La Derniere Heure unterstreicht: Bei den Regierungsverhandlungen hat man immer noch nicht das Vertrauen wieder hergestellt, das der Regierung seit den letzten Wahlen fehlt. Ohne ein Mindestmaß gegenseitigen Respekts und dem Aufbau einer echten Partnerschaft ist keine politische Arbeit möglich. Das wird wahrscheinlich zur schwierigsten Aufgabe für Herman Van Rompuy. Sechs Monate vor den Regionalwahlen ist dieser Kampf noch nicht gewonnen.
Weiter machen bis 2011
Het Nieuwsblad erklärt: Niemand glaubt, dass diese Regierung ein großes Ziel verfolgt. Diese Mannschaft ist sich nur einig, dass sie bis 2011 weiter machen will. Sie will es vermeiden, von den Wählern für ihre schlechte Arbeit bestraft zu werden. Die Politiker der Koalitionsparteien sind wohl die einzigen, die glauben, sie könnten tatsächlich noch zwei Jahre überleben.
De Morgen kritisiert, dass die Parteivorsitzenden einen schnellen Durchstart der Regierung wollen. In ihren Augen reicht es aus, Yves Leterme als Premierminister zu ersetzen und weiter zu machen. Sie sagen, das sei im Interesse der Bürger mitten in der Wirtschaftskrise. Doch was hat der Bürger von einer Regierung, die eine schlechte Politik weiterführt? Gewisse Parteien wollen vor allem nichts an den bestehenden Verhältnissen und der politischen Kultur ändern. Die Verantwortung, die Leterme dafür trägt, darf nicht unterschätzt werden, doch seine Kollegen dürfen nicht vergessen, dass auch sie keinen Grund haben, stolz zu sein.

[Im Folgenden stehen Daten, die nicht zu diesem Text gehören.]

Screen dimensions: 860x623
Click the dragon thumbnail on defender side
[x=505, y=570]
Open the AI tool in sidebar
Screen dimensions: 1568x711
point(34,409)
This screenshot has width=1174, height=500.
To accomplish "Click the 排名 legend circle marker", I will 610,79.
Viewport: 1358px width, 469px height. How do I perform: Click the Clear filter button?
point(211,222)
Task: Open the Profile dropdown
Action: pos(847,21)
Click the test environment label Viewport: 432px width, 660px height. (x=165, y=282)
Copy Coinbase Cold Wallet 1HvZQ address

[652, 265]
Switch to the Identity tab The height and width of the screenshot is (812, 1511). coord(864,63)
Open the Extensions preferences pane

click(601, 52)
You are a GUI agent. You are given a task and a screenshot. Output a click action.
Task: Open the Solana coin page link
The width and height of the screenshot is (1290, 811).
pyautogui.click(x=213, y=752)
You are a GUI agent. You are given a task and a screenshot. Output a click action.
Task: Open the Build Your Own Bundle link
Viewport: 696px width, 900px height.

De Tijd behauptet: Es ist nicht sicher, dass die frankophonen Parteien nach den Regionalwahlen noch große Lust verspüren werden, bis 2011 weiter zu machen. Wenn die MR die PS als größte Partei der Wallonie ablöst, ist es nicht ausgeschlossen, dass die frankophonen Sozialisten die Föderalregierung verlassen. Sollte die MR hingegen für weitere fünf Jahre in der Wallonie in die Opposition gedrängt werden, wird sie sich über eine föderale Regierungsbeteiligung Gedanken machen.
Gazet van Antwerpen meint: Es wäre ein Zeichen des Vertrauens, wenn die Frankophonen sich bereit finden würden, sich schnell und konstruktiv an einem neuen interinstitutionellen Dialog zu beteiligen. Der Regierungsbildner muss sie dazu überreden. Sie vertrauen ihm viel mehr als Leterme. Auch auf gemeinschaftspolitischer Ebene. Sie müssen zeigen, dass es ihnen ernst gemeint ist.